THE DATA:
· · ·

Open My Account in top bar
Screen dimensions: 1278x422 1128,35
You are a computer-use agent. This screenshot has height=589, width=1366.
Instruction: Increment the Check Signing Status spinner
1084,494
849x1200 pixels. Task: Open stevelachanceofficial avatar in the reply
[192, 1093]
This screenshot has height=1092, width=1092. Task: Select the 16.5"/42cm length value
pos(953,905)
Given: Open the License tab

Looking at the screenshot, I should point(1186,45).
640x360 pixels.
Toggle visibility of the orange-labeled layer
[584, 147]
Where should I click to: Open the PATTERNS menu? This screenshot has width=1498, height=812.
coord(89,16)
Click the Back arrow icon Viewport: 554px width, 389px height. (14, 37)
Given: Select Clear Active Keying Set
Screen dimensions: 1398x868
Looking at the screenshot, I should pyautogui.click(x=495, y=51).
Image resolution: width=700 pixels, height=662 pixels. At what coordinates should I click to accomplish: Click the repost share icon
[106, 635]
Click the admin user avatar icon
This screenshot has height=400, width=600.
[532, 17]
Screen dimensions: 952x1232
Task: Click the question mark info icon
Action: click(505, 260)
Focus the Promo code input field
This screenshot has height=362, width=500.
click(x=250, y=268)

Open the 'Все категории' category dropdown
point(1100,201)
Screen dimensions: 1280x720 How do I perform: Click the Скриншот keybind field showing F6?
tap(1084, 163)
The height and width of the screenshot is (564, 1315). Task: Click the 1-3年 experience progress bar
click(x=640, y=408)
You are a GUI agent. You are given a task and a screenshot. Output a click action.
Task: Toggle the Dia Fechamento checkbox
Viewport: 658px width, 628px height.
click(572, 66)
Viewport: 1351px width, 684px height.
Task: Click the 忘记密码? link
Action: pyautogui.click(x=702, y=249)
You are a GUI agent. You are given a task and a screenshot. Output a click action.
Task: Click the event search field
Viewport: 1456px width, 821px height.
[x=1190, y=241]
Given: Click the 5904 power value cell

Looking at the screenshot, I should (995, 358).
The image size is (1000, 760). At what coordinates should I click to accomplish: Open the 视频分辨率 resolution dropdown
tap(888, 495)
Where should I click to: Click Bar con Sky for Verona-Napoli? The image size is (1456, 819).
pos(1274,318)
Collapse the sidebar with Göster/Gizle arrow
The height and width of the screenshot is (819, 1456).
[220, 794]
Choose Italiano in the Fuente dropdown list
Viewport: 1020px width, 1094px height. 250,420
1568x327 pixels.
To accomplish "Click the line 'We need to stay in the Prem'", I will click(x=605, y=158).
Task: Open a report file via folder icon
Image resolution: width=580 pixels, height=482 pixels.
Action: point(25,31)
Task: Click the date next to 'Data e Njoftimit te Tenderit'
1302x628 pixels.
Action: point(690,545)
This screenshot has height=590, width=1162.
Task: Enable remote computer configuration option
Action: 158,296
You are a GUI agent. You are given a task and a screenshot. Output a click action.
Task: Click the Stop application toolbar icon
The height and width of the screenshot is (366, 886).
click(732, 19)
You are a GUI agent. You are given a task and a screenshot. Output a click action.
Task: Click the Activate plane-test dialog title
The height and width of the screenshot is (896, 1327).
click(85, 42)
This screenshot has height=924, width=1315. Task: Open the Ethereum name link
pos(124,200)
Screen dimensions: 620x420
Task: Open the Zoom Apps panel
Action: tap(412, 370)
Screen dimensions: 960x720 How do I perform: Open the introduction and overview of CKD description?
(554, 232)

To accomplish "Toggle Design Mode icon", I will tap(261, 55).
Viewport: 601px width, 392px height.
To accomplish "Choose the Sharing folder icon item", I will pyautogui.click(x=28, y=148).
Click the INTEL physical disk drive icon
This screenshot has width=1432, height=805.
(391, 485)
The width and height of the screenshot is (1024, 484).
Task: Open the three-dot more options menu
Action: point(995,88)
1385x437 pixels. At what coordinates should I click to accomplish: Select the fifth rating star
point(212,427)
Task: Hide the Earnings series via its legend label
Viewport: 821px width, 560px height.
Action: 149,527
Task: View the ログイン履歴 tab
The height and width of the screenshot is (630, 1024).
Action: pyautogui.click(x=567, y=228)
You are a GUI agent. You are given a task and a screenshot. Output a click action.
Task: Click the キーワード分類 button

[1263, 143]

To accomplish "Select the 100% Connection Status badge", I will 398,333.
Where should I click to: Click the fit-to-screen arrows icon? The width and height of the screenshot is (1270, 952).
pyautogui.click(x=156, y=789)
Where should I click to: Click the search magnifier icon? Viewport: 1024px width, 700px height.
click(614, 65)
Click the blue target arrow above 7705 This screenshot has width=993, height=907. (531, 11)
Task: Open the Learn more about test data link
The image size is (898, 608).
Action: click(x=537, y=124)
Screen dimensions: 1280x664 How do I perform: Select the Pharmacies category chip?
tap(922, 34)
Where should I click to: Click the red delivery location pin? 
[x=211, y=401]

· · ·

WORK REQUIRED: Output the entries exactly. Leave nothing out.

EXERCISE ANSWER:
Open My Account in top bar
Screen dimensions: 1278x422 1128,35
You are a computer-use agent. This screenshot has height=589, width=1366.
Instruction: Increment the Check Signing Status spinner
1084,494
849x1200 pixels. Task: Open stevelachanceofficial avatar in the reply
[192, 1093]
This screenshot has height=1092, width=1092. Task: Select the 16.5"/42cm length value
pos(953,905)
Given: Open the License tab

Looking at the screenshot, I should point(1186,45).
640x360 pixels.
Toggle visibility of the orange-labeled layer
[584, 147]
Where should I click to: Open the PATTERNS menu? This screenshot has width=1498, height=812.
coord(89,16)
Click the Back arrow icon Viewport: 554px width, 389px height. (14, 37)
Given: Select Clear Active Keying Set
Screen dimensions: 1398x868
Looking at the screenshot, I should pyautogui.click(x=495, y=51).
Image resolution: width=700 pixels, height=662 pixels. At what coordinates should I click to accomplish: Click the repost share icon
[106, 635]
Click the admin user avatar icon
This screenshot has height=400, width=600.
[532, 17]
Screen dimensions: 952x1232
Task: Click the question mark info icon
Action: click(505, 260)
Focus the Promo code input field
This screenshot has height=362, width=500.
click(x=250, y=268)

Open the 'Все категории' category dropdown
point(1100,201)
Screen dimensions: 1280x720 How do I perform: Click the Скриншот keybind field showing F6?
tap(1084, 163)
The height and width of the screenshot is (564, 1315). Task: Click the 1-3年 experience progress bar
click(x=640, y=408)
You are a GUI agent. You are given a task and a screenshot. Output a click action.
Task: Toggle the Dia Fechamento checkbox
Viewport: 658px width, 628px height.
click(572, 66)
Viewport: 1351px width, 684px height.
Task: Click the 忘记密码? link
Action: pyautogui.click(x=702, y=249)
You are a GUI agent. You are given a task and a screenshot. Output a click action.
Task: Click the event search field
Viewport: 1456px width, 821px height.
[x=1190, y=241]
Given: Click the 5904 power value cell

Looking at the screenshot, I should (995, 358).
The image size is (1000, 760). At what coordinates should I click to accomplish: Open the 视频分辨率 resolution dropdown
tap(888, 495)
Where should I click to: Click Bar con Sky for Verona-Napoli? The image size is (1456, 819).
pos(1274,318)
Collapse the sidebar with Göster/Gizle arrow
The height and width of the screenshot is (819, 1456).
[220, 794]
Choose Italiano in the Fuente dropdown list
Viewport: 1020px width, 1094px height. 250,420
1568x327 pixels.
To accomplish "Click the line 'We need to stay in the Prem'", I will click(x=605, y=158).
Task: Open a report file via folder icon
Image resolution: width=580 pixels, height=482 pixels.
Action: point(25,31)
Task: Click the date next to 'Data e Njoftimit te Tenderit'
1302x628 pixels.
Action: point(690,545)
This screenshot has height=590, width=1162.
Task: Enable remote computer configuration option
Action: 158,296
You are a GUI agent. You are given a task and a screenshot. Output a click action.
Task: Click the Stop application toolbar icon
The height and width of the screenshot is (366, 886).
click(732, 19)
You are a GUI agent. You are given a task and a screenshot. Output a click action.
Task: Click the Activate plane-test dialog title
The height and width of the screenshot is (896, 1327).
click(85, 42)
This screenshot has height=924, width=1315. Task: Open the Ethereum name link
pos(124,200)
Screen dimensions: 620x420
Task: Open the Zoom Apps panel
Action: tap(412, 370)
Screen dimensions: 960x720 How do I perform: Open the introduction and overview of CKD description?
(554, 232)

To accomplish "Toggle Design Mode icon", I will tap(261, 55).
Viewport: 601px width, 392px height.
To accomplish "Choose the Sharing folder icon item", I will pyautogui.click(x=28, y=148).
Click the INTEL physical disk drive icon
This screenshot has width=1432, height=805.
(391, 485)
The width and height of the screenshot is (1024, 484).
Task: Open the three-dot more options menu
Action: point(995,88)
1385x437 pixels. At what coordinates should I click to accomplish: Select the fifth rating star
point(212,427)
Task: Hide the Earnings series via its legend label
Viewport: 821px width, 560px height.
Action: 149,527
Task: View the ログイン履歴 tab
The height and width of the screenshot is (630, 1024).
Action: pyautogui.click(x=567, y=228)
You are a GUI agent. You are given a task and a screenshot. Output a click action.
Task: Click the キーワード分類 button

[1263, 143]

To accomplish "Select the 100% Connection Status badge", I will 398,333.
Where should I click to: Click the fit-to-screen arrows icon? The width and height of the screenshot is (1270, 952).
pyautogui.click(x=156, y=789)
Where should I click to: Click the search magnifier icon? Viewport: 1024px width, 700px height.
click(614, 65)
Click the blue target arrow above 7705 This screenshot has width=993, height=907. (531, 11)
Task: Open the Learn more about test data link
The image size is (898, 608).
Action: click(x=537, y=124)
Screen dimensions: 1280x664 How do I perform: Select the Pharmacies category chip?
tap(922, 34)
Where should I click to: Click the red delivery location pin? 
[x=211, y=401]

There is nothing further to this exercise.